Por eso, al día siguiente, cuando el presidente Rafael Correa se presentó en su sabatina, una enigmática sonrisa le pintaba el rostro. Como quien se guarda el as ganador bajo la manga, anunció que están por conocerse las investigaciones que demuestran que la corrupción en este caso no está en el gobierno, sino en otros organismos. El lunes por la mañana, en sus cuentas de redes sociales, fue más específico. Dijo que Mauro Terán “es el poder tras el poder en el Municipio de Quito”, cosa que sabe todo el mundo y en particular él, que durante años negoció con Terán a través de su secretario privado, Omar Simon. Y, por primera vez y aunque los cargos levantados por la Fiscalía no hacen ninguna alusión al respecto, vinculó a Terán con el caso Odebrecht: “Ha tenido depósitos millonarios en sus cuentas –dice–, sin registrar ingresos al SRI”. Y la perla: “Coincide con fechas de contratación del metro”.

Habló también de “movimientos millonarios en cuentas de candidato de derecha por Tungurahua a la Asamblea, nuevamente sin cargo, pero todos saben vinculado a negociaciones del metro”.

Por supuesto que en Carondelet saben perfectamente quién es Terán. Que decidan actuar contra él en este momento, mientras con la otra mano persiguen y dejan escapar a Charly Pareja, símbolo de los manejos socialcristianos, revela que el gobierno está empeñado a fondo en una estrategia distractora para alejar de sí todas las sospechas. El caso es que Terán fue detenido en tiempo récord (que ya quisiera el Ecuador haber visto aplicado en otros casos, como el de Pareja Yannuzzelli, por ejemplo) y no está claro que se le respetaran sus derechos a un debido proceso. ¿Lo acusan de un fraude fiscal operado entre 2012 y 2016 y lo toman preso por delito flagrante en 2017? No es muy ortodoxo.

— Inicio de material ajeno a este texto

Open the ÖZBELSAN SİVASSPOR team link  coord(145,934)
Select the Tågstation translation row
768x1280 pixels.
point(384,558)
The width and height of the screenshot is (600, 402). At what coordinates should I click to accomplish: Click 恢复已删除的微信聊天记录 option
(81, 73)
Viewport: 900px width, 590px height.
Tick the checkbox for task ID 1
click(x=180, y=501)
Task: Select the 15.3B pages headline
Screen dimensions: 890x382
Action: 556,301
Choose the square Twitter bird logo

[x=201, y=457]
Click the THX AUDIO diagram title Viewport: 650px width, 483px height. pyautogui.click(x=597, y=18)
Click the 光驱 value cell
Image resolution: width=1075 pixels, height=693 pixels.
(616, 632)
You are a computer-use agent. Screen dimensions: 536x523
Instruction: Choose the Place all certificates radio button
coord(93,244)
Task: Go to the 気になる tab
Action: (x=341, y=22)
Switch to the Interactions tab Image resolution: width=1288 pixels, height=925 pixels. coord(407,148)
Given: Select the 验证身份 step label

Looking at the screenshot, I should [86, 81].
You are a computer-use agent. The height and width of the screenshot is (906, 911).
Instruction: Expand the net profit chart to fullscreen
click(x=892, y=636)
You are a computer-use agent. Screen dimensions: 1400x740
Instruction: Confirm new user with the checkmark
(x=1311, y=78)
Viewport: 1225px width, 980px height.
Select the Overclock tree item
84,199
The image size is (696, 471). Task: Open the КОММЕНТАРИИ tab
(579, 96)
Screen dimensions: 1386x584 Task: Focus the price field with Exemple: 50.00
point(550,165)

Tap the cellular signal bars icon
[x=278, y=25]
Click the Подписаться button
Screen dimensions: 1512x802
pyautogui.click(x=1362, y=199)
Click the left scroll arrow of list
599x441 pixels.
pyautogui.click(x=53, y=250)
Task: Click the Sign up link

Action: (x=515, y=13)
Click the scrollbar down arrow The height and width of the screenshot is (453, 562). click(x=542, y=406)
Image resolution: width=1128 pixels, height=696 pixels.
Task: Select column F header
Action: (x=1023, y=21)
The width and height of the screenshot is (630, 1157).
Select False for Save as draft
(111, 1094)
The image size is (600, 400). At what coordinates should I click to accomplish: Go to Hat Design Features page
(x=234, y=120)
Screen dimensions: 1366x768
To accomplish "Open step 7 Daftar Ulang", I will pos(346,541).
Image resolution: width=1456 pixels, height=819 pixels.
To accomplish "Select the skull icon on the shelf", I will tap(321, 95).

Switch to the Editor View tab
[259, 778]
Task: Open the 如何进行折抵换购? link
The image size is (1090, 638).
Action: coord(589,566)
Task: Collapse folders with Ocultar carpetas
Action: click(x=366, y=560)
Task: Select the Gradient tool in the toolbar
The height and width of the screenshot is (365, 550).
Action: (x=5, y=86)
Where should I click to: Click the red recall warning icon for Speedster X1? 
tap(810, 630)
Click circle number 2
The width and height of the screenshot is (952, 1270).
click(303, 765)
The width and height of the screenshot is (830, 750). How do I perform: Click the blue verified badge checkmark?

¿Es esto es una cortina de humo, como dicen los trolls del Municipio, tan activos y violentos como los del gobierno? Sí, pero una que tiene un fuerte asidero en la realidad y que obliga a Mauricio Rodas a dar explicaciones sobre su operador político, las atribuciones que él le ha concedido, las funciones que desempeña en el Municipio, su papel en la negociación de los contratos… ¿Lo hará? Los concejales de oposición están empeñados en que así sea. Ya hay un pedido presentado (por Daniela Chacón) para que se incluya ese punto en el orden del día de la sesión que el Concejo Metropolitano tiene programada para el próximo jueves. Y el bloque de PAIS está por elevar el suyo. Pedidos que la secretaría del Concejo está obligada a tramitar.  ¿Se presentará el alcalde y rendirá cuentas ante la opinión pública? La cortina de humo que fabricó el gobierno para eludir sus propias responsabilidades en el caso Odebrecht se volvió una telaraña para el alcalde de Quito.